25. The learned vakil for the respondent also contended that the option is void as offending the rule against perpetuities. If it created ah interest in land, this contention is correct. But in India it cannot create an interest in land, whatever the rule in England may be. As a right ex contractu intended to be exercised at a stated time (ranging within one month) by the optionees or their representative and assigns, it does not tie up the land and cannot offend the rule against perpetuities [see Charamudi v. Raghavulu (1916) 28 M.L.J. 471 followed in Raja of Karvetnagar v. Velayuda Reddy (1915) 18 M.L.T. 83.

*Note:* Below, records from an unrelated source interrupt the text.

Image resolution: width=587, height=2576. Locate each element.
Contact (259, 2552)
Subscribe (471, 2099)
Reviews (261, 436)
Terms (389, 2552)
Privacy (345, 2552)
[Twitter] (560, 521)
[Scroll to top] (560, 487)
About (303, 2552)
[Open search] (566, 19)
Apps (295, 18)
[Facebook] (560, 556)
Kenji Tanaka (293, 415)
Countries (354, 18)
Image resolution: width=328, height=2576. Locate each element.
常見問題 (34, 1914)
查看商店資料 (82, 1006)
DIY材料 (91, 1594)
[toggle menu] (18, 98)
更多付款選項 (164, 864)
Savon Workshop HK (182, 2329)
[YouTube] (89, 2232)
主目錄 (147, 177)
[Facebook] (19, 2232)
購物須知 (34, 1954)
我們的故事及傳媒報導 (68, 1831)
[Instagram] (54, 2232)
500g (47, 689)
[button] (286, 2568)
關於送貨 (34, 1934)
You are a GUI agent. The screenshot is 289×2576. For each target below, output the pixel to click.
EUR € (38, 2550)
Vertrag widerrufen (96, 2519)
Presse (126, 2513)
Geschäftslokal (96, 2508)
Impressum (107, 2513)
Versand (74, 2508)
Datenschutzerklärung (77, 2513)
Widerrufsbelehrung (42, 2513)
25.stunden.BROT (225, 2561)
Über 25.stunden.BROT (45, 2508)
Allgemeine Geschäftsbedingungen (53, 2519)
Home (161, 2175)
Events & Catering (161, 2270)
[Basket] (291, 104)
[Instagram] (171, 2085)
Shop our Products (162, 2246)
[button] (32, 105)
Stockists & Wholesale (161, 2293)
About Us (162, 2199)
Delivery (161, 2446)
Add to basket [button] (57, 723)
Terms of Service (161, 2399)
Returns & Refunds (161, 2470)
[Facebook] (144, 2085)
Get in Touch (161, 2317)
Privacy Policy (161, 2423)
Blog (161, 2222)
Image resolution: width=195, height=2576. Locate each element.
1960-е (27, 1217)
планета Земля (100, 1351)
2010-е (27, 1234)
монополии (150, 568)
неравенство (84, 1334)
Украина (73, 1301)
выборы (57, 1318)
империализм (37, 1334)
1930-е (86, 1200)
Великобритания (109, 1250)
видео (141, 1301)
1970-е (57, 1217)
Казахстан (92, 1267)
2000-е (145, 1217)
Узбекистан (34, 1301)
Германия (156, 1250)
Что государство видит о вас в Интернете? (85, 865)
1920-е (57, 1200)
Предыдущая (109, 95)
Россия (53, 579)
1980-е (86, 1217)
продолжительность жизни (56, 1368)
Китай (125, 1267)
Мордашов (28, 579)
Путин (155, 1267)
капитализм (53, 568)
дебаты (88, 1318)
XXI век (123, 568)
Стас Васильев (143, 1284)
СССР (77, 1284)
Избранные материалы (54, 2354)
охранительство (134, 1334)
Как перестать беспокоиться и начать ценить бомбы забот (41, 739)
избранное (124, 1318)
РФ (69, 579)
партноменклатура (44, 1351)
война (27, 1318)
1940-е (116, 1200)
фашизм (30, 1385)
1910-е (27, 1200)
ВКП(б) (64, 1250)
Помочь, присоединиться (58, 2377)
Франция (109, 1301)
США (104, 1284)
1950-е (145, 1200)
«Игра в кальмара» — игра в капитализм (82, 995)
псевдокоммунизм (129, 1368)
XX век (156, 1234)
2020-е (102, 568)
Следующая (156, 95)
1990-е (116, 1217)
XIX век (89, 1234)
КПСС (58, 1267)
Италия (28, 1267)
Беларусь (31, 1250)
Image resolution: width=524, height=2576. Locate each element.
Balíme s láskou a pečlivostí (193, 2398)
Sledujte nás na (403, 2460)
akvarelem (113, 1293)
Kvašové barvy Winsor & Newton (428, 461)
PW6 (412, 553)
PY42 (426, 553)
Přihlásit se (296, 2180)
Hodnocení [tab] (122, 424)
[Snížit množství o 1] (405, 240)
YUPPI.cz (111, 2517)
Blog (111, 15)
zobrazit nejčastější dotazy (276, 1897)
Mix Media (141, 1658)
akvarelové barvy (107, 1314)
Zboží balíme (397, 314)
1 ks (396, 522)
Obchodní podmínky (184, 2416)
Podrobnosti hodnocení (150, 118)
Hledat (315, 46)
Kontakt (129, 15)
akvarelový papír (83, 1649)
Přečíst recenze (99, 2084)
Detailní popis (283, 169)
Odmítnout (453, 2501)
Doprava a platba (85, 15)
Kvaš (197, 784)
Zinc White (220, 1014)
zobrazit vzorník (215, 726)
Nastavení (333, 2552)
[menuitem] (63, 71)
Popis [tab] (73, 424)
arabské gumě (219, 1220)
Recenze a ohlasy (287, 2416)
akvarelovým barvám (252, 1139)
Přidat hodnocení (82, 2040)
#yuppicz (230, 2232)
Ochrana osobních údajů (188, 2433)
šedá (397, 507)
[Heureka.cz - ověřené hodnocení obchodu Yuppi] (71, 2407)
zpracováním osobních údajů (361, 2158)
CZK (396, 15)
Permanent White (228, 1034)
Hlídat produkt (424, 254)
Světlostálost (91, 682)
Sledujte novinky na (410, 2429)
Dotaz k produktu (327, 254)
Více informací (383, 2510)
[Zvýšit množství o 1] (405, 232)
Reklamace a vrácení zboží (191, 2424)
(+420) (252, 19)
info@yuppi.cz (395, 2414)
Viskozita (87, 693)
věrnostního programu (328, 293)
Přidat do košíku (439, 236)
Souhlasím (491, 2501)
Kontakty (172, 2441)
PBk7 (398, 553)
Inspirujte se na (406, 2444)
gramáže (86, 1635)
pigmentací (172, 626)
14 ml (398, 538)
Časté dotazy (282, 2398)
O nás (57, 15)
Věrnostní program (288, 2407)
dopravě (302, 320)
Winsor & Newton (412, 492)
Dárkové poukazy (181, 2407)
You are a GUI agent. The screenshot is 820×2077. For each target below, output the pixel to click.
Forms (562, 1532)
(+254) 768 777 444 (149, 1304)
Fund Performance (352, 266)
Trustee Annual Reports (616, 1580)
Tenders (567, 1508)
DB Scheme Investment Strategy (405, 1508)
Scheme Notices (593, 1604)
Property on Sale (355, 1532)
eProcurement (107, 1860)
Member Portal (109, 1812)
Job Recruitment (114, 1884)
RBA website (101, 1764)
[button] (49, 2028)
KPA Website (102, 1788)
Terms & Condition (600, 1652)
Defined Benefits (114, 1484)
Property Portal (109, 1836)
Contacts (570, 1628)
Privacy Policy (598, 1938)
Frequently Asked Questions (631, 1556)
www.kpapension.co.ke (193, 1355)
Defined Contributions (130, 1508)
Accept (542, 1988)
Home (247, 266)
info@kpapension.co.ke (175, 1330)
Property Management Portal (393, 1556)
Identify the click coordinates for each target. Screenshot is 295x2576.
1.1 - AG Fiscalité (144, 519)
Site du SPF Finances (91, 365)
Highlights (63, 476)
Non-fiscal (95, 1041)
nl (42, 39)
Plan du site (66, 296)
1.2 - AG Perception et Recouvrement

26. The assignment to the plaintiff is therefore valid. The further question argued by the appellant's vakil that Exs. B and B-1, on their true construction, amount to a mortgage does not arise. The fact of a long term is in favour of the appellant [see Swaminatha Aiyar v. Appaswami Aiyar (1915) 27 I.C. 305. Madhab Charan Das v. Rajani Mohan Das (1921) 64 I.C. 583 and Modhu Sudani Das v. Rhidoy Moni Baistabi (1901) 6 C.W.N. 192. The oral evidence as to the produce of the lands also seems to be in his favour, but: there is no evidence as to the prices of grains in 1890. On the other hand Exs. II, III, III (a) and IV suggest that the lands are of poor quality and, on a former occasion, this High Court held that the documents do not amount to a mortgage [Ex. I (b)]. This judgment does not constitute res judicata. It is not necessary to pursue this point further.
27. In the result I agree with my learned brother that the appeal should be allowed and with the order proposed by him.